◆ **Records for processing**

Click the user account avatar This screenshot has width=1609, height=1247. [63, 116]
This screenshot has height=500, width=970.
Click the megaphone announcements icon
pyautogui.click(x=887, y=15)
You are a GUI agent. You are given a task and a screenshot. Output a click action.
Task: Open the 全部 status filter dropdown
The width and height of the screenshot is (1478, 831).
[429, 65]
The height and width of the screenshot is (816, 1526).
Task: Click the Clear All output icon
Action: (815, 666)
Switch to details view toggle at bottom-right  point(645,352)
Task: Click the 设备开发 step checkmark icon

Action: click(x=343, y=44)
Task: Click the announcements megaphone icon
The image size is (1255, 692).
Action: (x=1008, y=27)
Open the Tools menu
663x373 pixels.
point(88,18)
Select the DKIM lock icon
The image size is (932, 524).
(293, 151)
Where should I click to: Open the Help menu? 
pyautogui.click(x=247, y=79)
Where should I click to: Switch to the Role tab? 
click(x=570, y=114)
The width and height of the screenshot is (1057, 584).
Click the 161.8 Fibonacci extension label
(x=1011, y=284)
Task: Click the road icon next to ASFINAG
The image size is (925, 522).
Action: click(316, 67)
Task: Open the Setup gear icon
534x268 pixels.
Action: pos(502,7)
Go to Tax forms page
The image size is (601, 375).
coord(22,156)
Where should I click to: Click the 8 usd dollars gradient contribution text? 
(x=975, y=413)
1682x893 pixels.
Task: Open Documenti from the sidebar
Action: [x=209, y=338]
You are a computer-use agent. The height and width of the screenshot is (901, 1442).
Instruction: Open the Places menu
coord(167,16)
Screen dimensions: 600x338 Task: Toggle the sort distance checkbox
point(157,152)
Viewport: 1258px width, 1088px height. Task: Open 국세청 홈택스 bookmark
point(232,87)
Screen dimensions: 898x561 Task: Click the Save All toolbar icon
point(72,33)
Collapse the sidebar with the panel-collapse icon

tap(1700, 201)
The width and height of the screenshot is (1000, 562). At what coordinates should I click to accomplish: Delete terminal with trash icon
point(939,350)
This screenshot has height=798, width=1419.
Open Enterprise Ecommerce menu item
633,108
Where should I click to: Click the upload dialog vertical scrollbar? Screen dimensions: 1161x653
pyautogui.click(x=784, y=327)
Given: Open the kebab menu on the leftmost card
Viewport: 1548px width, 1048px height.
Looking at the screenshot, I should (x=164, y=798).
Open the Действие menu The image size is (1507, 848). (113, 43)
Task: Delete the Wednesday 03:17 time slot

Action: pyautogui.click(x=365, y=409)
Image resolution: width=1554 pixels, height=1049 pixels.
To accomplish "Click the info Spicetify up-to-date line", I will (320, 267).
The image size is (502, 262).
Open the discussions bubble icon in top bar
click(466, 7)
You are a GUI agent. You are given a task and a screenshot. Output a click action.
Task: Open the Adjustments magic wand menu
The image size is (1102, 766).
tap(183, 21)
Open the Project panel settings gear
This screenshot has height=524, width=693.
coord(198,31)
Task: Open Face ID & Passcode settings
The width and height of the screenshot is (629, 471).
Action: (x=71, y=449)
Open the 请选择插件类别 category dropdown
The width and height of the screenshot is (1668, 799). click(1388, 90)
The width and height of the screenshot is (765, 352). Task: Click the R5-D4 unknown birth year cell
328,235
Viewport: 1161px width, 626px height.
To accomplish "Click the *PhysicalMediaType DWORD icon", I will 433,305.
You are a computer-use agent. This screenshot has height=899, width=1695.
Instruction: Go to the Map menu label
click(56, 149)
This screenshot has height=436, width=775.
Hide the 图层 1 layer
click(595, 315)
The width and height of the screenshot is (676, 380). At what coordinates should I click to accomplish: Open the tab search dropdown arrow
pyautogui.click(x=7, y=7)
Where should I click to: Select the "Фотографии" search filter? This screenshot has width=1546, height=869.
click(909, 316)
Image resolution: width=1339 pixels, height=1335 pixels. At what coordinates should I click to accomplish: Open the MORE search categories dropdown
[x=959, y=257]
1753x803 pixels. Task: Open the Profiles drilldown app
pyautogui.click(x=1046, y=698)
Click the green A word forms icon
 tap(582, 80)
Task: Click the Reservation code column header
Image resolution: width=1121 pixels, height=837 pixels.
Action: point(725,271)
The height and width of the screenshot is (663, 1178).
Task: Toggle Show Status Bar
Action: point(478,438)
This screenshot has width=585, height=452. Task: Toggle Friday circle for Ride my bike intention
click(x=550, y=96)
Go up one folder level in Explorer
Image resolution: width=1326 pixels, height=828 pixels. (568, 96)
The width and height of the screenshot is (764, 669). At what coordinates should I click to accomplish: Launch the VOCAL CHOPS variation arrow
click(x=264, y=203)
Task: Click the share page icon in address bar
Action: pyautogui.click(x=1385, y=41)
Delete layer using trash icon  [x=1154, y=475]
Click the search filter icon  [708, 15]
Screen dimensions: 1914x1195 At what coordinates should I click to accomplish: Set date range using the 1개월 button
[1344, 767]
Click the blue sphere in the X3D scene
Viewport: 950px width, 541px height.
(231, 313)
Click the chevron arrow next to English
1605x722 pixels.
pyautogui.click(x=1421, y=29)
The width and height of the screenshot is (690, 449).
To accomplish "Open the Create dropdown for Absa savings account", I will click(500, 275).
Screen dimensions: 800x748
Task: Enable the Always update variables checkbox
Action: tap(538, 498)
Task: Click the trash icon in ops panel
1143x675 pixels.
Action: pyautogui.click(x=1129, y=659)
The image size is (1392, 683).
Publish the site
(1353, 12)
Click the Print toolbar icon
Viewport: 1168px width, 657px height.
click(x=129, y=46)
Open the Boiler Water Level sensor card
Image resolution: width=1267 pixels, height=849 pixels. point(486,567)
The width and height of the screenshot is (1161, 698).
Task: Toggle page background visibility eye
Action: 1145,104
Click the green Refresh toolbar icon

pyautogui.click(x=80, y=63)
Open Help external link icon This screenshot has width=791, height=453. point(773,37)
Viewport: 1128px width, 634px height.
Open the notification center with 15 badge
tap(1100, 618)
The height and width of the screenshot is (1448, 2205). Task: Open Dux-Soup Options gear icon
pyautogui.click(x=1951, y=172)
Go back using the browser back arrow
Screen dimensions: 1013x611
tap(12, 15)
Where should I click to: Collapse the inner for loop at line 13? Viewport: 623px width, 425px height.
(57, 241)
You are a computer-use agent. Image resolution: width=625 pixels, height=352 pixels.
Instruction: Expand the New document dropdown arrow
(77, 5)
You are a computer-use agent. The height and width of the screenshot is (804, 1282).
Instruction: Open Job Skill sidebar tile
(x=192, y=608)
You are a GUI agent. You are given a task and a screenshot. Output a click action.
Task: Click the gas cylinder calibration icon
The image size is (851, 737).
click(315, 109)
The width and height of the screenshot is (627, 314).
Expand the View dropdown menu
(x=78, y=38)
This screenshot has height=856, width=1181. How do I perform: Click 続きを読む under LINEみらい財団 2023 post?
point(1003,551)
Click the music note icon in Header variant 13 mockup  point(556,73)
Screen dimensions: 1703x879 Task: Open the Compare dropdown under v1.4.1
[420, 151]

◆ **Your goal**
Give back the complete material verbatim.

◆ **Answer for this exercise**
Click the user account avatar This screenshot has width=1609, height=1247. [63, 116]
This screenshot has height=500, width=970.
Click the megaphone announcements icon
pyautogui.click(x=887, y=15)
You are a GUI agent. You are given a task and a screenshot. Output a click action.
Task: Open the 全部 status filter dropdown
The width and height of the screenshot is (1478, 831).
[429, 65]
The height and width of the screenshot is (816, 1526).
Task: Click the Clear All output icon
Action: (815, 666)
Switch to details view toggle at bottom-right  point(645,352)
Task: Click the 设备开发 step checkmark icon

Action: click(x=343, y=44)
Task: Click the announcements megaphone icon
The image size is (1255, 692).
Action: (x=1008, y=27)
Open the Tools menu
663x373 pixels.
point(88,18)
Select the DKIM lock icon
The image size is (932, 524).
(293, 151)
Where should I click to: Open the Help menu? 
pyautogui.click(x=247, y=79)
Where should I click to: Switch to the Role tab? 
click(x=570, y=114)
The width and height of the screenshot is (1057, 584).
Click the 161.8 Fibonacci extension label
(x=1011, y=284)
Task: Click the road icon next to ASFINAG
The image size is (925, 522).
Action: click(316, 67)
Task: Open the Setup gear icon
534x268 pixels.
Action: pos(502,7)
Go to Tax forms page
The image size is (601, 375).
coord(22,156)
Where should I click to: Click the 8 usd dollars gradient contribution text? 
(x=975, y=413)
1682x893 pixels.
Task: Open Documenti from the sidebar
Action: [x=209, y=338]
You are a computer-use agent. The height and width of the screenshot is (901, 1442).
Instruction: Open the Places menu
coord(167,16)
Screen dimensions: 600x338 Task: Toggle the sort distance checkbox
point(157,152)
Viewport: 1258px width, 1088px height. Task: Open 국세청 홈택스 bookmark
point(232,87)
Screen dimensions: 898x561 Task: Click the Save All toolbar icon
point(72,33)
Collapse the sidebar with the panel-collapse icon

tap(1700, 201)
The width and height of the screenshot is (1000, 562). At what coordinates should I click to accomplish: Delete terminal with trash icon
point(939,350)
This screenshot has height=798, width=1419.
Open Enterprise Ecommerce menu item
633,108
Where should I click to: Click the upload dialog vertical scrollbar? Screen dimensions: 1161x653
pyautogui.click(x=784, y=327)
Given: Open the kebab menu on the leftmost card
Viewport: 1548px width, 1048px height.
Looking at the screenshot, I should (x=164, y=798).
Open the Действие menu The image size is (1507, 848). (113, 43)
Task: Delete the Wednesday 03:17 time slot

Action: pyautogui.click(x=365, y=409)
Image resolution: width=1554 pixels, height=1049 pixels.
To accomplish "Click the info Spicetify up-to-date line", I will (320, 267).
The image size is (502, 262).
Open the discussions bubble icon in top bar
click(466, 7)
You are a GUI agent. You are given a task and a screenshot. Output a click action.
Task: Open the Adjustments magic wand menu
The image size is (1102, 766).
tap(183, 21)
Open the Project panel settings gear
This screenshot has height=524, width=693.
coord(198,31)
Task: Open Face ID & Passcode settings
The width and height of the screenshot is (629, 471).
Action: (x=71, y=449)
Open the 请选择插件类别 category dropdown
The width and height of the screenshot is (1668, 799). click(1388, 90)
The width and height of the screenshot is (765, 352). Task: Click the R5-D4 unknown birth year cell
328,235
Viewport: 1161px width, 626px height.
To accomplish "Click the *PhysicalMediaType DWORD icon", I will 433,305.
You are a computer-use agent. This screenshot has height=899, width=1695.
Instruction: Go to the Map menu label
click(56, 149)
This screenshot has height=436, width=775.
Hide the 图层 1 layer
click(595, 315)
The width and height of the screenshot is (676, 380). At what coordinates should I click to accomplish: Open the tab search dropdown arrow
pyautogui.click(x=7, y=7)
Where should I click to: Select the "Фотографии" search filter? This screenshot has width=1546, height=869.
click(909, 316)
Image resolution: width=1339 pixels, height=1335 pixels. At what coordinates should I click to accomplish: Open the MORE search categories dropdown
[x=959, y=257]
1753x803 pixels. Task: Open the Profiles drilldown app
pyautogui.click(x=1046, y=698)
Click the green A word forms icon
 tap(582, 80)
Task: Click the Reservation code column header
Image resolution: width=1121 pixels, height=837 pixels.
Action: point(725,271)
The height and width of the screenshot is (663, 1178).
Task: Toggle Show Status Bar
Action: point(478,438)
This screenshot has width=585, height=452. Task: Toggle Friday circle for Ride my bike intention
click(x=550, y=96)
Go up one folder level in Explorer
Image resolution: width=1326 pixels, height=828 pixels. (568, 96)
The width and height of the screenshot is (764, 669). At what coordinates should I click to accomplish: Launch the VOCAL CHOPS variation arrow
click(x=264, y=203)
Task: Click the share page icon in address bar
Action: pyautogui.click(x=1385, y=41)
Delete layer using trash icon  [x=1154, y=475]
Click the search filter icon  [708, 15]
Screen dimensions: 1914x1195 At what coordinates should I click to accomplish: Set date range using the 1개월 button
[1344, 767]
Click the blue sphere in the X3D scene
Viewport: 950px width, 541px height.
(231, 313)
Click the chevron arrow next to English
1605x722 pixels.
pyautogui.click(x=1421, y=29)
The width and height of the screenshot is (690, 449).
To accomplish "Open the Create dropdown for Absa savings account", I will click(500, 275).
Screen dimensions: 800x748
Task: Enable the Always update variables checkbox
Action: tap(538, 498)
Task: Click the trash icon in ops panel
1143x675 pixels.
Action: pyautogui.click(x=1129, y=659)
The image size is (1392, 683).
Publish the site
(1353, 12)
Click the Print toolbar icon
Viewport: 1168px width, 657px height.
click(x=129, y=46)
Open the Boiler Water Level sensor card
Image resolution: width=1267 pixels, height=849 pixels. point(486,567)
The width and height of the screenshot is (1161, 698).
Task: Toggle page background visibility eye
Action: 1145,104
Click the green Refresh toolbar icon

pyautogui.click(x=80, y=63)
Open Help external link icon This screenshot has width=791, height=453. point(773,37)
Viewport: 1128px width, 634px height.
Open the notification center with 15 badge
tap(1100, 618)
The height and width of the screenshot is (1448, 2205). Task: Open Dux-Soup Options gear icon
pyautogui.click(x=1951, y=172)
Go back using the browser back arrow
Screen dimensions: 1013x611
tap(12, 15)
Where should I click to: Collapse the inner for loop at line 13? Viewport: 623px width, 425px height.
(57, 241)
You are a computer-use agent. Image resolution: width=625 pixels, height=352 pixels.
Instruction: Expand the New document dropdown arrow
(77, 5)
You are a computer-use agent. The height and width of the screenshot is (804, 1282).
Instruction: Open Job Skill sidebar tile
(x=192, y=608)
You are a GUI agent. You are given a task and a screenshot. Output a click action.
Task: Click the gas cylinder calibration icon
The image size is (851, 737).
click(315, 109)
The width and height of the screenshot is (627, 314).
Expand the View dropdown menu
(x=78, y=38)
This screenshot has height=856, width=1181. How do I perform: Click 続きを読む under LINEみらい財団 2023 post?
point(1003,551)
Click the music note icon in Header variant 13 mockup  point(556,73)
Screen dimensions: 1703x879 Task: Open the Compare dropdown under v1.4.1
[420, 151]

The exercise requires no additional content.